== Provided data ==

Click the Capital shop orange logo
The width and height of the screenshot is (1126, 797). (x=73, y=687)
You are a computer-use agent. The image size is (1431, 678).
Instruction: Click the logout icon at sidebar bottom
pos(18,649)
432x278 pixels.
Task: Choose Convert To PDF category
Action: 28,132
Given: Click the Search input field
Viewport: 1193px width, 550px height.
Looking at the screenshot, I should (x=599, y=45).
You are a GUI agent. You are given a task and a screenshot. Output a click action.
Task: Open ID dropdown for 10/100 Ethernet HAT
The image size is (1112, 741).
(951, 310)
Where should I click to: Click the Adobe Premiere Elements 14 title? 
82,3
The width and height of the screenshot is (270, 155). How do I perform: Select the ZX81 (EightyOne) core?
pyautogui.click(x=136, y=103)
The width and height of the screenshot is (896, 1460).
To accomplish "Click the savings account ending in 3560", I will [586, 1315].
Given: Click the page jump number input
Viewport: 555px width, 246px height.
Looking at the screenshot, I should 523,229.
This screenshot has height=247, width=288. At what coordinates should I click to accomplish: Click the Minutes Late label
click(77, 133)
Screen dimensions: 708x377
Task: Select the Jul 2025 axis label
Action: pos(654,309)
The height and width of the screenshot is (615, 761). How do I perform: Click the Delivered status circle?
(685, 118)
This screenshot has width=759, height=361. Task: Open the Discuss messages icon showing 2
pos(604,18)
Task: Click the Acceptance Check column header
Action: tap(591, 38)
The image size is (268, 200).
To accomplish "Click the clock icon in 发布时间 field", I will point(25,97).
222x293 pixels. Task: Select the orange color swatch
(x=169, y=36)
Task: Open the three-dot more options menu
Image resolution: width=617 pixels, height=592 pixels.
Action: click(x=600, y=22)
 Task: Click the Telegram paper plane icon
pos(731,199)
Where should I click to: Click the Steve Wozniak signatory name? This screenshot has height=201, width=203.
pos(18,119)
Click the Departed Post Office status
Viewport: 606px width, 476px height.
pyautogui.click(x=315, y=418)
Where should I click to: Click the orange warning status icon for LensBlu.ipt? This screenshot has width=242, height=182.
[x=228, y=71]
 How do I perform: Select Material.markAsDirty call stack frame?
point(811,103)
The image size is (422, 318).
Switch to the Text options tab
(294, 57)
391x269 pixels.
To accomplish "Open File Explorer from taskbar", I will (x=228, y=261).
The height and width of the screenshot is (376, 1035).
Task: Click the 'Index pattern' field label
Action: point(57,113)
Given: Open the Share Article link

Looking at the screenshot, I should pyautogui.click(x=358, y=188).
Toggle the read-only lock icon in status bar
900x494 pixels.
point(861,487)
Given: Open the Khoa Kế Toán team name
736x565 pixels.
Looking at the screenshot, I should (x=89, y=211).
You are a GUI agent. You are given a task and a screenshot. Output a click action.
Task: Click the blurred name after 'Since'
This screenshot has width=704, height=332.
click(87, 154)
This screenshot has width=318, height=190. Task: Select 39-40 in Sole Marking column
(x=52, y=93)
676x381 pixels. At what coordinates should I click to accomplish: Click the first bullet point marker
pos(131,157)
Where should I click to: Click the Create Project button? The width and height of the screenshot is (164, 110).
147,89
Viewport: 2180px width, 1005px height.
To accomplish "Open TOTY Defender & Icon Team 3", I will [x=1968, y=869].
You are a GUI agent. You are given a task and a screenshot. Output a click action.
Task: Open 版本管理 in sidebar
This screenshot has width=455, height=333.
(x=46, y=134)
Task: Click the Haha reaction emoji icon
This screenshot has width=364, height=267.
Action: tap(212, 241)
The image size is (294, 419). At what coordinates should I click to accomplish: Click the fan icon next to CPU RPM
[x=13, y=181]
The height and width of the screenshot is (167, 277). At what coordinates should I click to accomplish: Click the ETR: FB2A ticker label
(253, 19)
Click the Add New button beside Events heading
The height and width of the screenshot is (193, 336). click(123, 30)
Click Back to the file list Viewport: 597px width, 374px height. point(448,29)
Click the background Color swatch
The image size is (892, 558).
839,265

===

**Problem requirements**
Search the lines above for the string "input" and copy each line that has it.

**Task response**
Given: Click the Search input field
Given: Click the page jump number input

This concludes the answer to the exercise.